[Exercise aim]
All entries below are to be reproduced exactly.

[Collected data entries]
= = = = =
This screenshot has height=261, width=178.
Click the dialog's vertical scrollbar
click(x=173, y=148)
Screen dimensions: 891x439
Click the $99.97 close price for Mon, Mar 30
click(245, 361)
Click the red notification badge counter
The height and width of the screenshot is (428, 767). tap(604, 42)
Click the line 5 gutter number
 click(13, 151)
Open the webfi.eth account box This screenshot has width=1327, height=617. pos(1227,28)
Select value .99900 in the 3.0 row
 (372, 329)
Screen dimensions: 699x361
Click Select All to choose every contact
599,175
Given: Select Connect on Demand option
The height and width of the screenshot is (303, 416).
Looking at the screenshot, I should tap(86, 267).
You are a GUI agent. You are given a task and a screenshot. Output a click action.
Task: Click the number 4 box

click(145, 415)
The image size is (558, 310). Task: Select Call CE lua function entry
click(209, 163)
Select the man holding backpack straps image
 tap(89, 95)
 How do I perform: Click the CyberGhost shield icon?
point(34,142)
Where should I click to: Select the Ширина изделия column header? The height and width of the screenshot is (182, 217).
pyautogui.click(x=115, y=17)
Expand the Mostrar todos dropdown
= = = = =
[Output of the task]
This screenshot has height=261, width=178.
Click the dialog's vertical scrollbar
click(x=173, y=148)
Screen dimensions: 891x439
Click the $99.97 close price for Mon, Mar 30
click(245, 361)
Click the red notification badge counter
The height and width of the screenshot is (428, 767). tap(604, 42)
Click the line 5 gutter number
 click(13, 151)
Open the webfi.eth account box This screenshot has width=1327, height=617. pos(1227,28)
Select value .99900 in the 3.0 row
 (372, 329)
Screen dimensions: 699x361
Click Select All to choose every contact
599,175
Given: Select Connect on Demand option
The height and width of the screenshot is (303, 416).
Looking at the screenshot, I should tap(86, 267).
You are a GUI agent. You are given a task and a screenshot. Output a click action.
Task: Click the number 4 box

click(145, 415)
The image size is (558, 310). Task: Select Call CE lua function entry
click(209, 163)
Select the man holding backpack straps image
 tap(89, 95)
 How do I perform: Click the CyberGhost shield icon?
point(34,142)
Where should I click to: Select the Ширина изделия column header? The height and width of the screenshot is (182, 217).
pyautogui.click(x=115, y=17)
Expand the Mostrar todos dropdown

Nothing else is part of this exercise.